It's the birthday of Wolfgang Amadeus Mozart, born in 1756 in Salzburg, which is now in Austria.
Mozart's father, Leopold, was one of Europe's leading music educators, and he took Mozart and his sister on tours throughout Europe. Young Mozart began composing original work at age five. During a trip to Italy, Mozart amazed his hosts when he listened only once to the performance of a Gregorio Allegri composition and then wrote it out from memory.
Mozart moved to Vienna in 1781, and in 1782 he married Constanze Weber. The couple had six children, but only two of them survived into adulthood. Mozart continued to compose music, and he wrote his famous opera The Marriage of Figaro (1786).
No one knows for sure why Mozart died at age 35. Many people speculate that he died of mercury poisoning while being treated for syphilis. Others think he died from eating badly cooked pork. Some insist that Mozart was murdered by his rival, Antonio Salieri. Mozart was buried in a mass grave because the country was battling an outbreak of bubonic plague, not because his family could not afford a proper burial.
Mozart said, "When I am, as it were, completely myself, entirely alone, and of good cheer — say traveling in a carriage, or walking after a good meal, or during the night when I cannot sleep — it is on such occasions that my ideas flow best, and most abundantly. Whence and how they come, I know not, nor can I force them."
It's the birthday of Lewis Carroll, born Charles Lutwidge Dodgson in Cheshire, England in 1832, the author of Alice's Adventures in Wonderland (1865) and Through the Looking-Glass (1871).
He was a faculty member in mathematics at Oxford and a serious photographer. When he was 24 years old, a new dean arrived at Carroll's church and brought his three daughters: Lorina Charlotte, Edith, and Alice. Carroll befriended the girls and spent a lot of time with them. In July of 1862, floating in a rowboat on a pond, he came up with a story about a girl's adventures in a magical underground world, and he told it to the three sisters.
Many biographers have made out Carroll to be a shy, awkward recluse, but he was actually charming and sociable. He loved to host dinner parties, and he wrote about 97,000 letters in his lifetime.

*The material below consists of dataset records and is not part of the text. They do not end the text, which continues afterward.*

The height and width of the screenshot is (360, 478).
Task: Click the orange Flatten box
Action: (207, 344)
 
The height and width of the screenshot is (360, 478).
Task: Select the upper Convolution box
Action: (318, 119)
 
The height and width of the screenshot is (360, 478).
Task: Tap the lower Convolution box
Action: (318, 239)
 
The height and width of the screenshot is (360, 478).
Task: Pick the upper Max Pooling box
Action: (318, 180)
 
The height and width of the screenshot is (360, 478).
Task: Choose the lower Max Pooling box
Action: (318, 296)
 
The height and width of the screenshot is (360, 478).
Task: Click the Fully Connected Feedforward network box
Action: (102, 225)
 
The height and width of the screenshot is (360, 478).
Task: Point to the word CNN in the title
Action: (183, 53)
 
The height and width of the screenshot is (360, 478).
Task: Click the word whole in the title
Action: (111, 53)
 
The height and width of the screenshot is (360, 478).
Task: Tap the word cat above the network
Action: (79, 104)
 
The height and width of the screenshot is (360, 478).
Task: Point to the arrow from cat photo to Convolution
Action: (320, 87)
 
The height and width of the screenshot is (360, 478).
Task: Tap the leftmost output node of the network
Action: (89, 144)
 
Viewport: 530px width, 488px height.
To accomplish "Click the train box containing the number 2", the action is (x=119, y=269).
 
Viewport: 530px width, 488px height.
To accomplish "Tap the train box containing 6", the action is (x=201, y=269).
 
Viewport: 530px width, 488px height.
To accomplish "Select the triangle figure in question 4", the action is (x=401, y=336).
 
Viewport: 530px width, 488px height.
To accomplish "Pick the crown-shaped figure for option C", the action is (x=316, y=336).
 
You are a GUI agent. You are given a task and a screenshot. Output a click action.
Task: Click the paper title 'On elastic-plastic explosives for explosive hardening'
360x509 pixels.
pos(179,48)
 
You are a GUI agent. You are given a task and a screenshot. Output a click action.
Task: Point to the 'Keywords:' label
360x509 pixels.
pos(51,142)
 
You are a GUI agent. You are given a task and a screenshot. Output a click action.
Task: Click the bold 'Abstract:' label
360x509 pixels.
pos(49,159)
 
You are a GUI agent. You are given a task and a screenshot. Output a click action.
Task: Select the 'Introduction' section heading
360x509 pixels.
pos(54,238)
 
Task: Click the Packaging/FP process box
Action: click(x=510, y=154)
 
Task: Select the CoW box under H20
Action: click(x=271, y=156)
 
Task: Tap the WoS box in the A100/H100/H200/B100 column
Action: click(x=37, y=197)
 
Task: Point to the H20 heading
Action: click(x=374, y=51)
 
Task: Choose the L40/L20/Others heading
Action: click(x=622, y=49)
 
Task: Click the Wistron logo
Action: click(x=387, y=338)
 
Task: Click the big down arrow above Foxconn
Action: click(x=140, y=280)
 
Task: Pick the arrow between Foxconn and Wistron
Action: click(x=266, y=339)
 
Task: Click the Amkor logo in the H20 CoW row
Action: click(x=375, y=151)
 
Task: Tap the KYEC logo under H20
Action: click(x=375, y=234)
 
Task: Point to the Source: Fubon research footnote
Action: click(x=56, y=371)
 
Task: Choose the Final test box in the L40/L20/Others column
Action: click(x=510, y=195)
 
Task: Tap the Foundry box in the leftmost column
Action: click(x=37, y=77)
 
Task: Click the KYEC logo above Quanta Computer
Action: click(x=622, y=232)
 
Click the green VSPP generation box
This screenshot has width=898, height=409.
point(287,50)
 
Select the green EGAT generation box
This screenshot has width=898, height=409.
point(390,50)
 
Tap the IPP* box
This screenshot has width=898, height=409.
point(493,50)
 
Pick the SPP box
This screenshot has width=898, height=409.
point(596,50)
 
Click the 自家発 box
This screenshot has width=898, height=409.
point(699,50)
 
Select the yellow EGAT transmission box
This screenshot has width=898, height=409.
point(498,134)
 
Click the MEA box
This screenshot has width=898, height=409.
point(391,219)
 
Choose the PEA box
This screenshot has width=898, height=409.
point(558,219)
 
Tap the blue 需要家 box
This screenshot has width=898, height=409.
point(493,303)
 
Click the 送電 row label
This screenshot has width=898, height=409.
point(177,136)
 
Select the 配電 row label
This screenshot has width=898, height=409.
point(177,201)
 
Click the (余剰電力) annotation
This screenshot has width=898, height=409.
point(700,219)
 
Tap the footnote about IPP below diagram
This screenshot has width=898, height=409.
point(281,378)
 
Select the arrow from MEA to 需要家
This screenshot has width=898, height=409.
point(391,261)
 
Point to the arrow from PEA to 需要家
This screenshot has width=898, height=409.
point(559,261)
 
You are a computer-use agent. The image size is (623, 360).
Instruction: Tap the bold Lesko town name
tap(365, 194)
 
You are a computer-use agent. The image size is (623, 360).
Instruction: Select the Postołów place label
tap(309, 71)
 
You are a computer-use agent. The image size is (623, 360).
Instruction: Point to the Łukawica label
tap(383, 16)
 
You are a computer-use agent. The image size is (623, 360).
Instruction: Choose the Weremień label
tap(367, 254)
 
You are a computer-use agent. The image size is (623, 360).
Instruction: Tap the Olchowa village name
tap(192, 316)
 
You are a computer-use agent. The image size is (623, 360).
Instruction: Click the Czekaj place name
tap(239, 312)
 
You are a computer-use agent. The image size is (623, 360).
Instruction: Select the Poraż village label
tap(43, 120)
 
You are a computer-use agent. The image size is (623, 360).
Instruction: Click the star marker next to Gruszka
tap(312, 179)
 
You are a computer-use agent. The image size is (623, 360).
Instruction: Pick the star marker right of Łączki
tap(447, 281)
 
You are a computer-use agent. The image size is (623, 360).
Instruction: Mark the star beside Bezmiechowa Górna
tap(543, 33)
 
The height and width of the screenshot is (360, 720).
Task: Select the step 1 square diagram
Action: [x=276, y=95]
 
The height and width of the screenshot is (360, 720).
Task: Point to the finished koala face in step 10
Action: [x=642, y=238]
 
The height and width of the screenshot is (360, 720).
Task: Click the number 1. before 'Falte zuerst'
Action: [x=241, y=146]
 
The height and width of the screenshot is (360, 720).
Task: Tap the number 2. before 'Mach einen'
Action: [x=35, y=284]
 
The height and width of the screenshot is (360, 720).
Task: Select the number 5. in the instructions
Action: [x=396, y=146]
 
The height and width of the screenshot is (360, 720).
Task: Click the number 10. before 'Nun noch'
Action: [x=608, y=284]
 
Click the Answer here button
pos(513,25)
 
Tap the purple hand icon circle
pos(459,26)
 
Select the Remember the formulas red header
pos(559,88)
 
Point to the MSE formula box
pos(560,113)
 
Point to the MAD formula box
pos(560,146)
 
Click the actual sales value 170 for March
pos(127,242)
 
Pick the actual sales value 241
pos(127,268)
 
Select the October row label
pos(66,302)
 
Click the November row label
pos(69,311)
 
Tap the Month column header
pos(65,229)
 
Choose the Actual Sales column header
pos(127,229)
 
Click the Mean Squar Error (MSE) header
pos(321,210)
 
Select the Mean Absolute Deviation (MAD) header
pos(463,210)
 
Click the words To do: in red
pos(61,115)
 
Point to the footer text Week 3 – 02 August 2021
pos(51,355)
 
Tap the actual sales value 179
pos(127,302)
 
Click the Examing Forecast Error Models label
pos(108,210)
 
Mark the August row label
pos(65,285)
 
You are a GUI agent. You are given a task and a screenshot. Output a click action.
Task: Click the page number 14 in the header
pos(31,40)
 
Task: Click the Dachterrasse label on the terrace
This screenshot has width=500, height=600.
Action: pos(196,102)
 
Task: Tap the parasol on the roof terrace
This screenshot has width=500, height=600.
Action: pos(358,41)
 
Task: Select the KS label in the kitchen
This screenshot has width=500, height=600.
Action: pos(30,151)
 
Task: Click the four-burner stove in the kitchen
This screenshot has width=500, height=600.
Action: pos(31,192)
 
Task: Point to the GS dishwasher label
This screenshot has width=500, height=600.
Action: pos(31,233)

Carroll never forgot the day he invented the story of Alice and her adventures. He remembered "the cloudless blue above, the watery mirror below, the boat drifting idly on its way, the tinkle of the drops that fell from the oars ... the three eager faces, hungry for news of fairy-land." Alice's Adventures in Wonderland was published in 1865, and it became one of the most popular children's books in the world.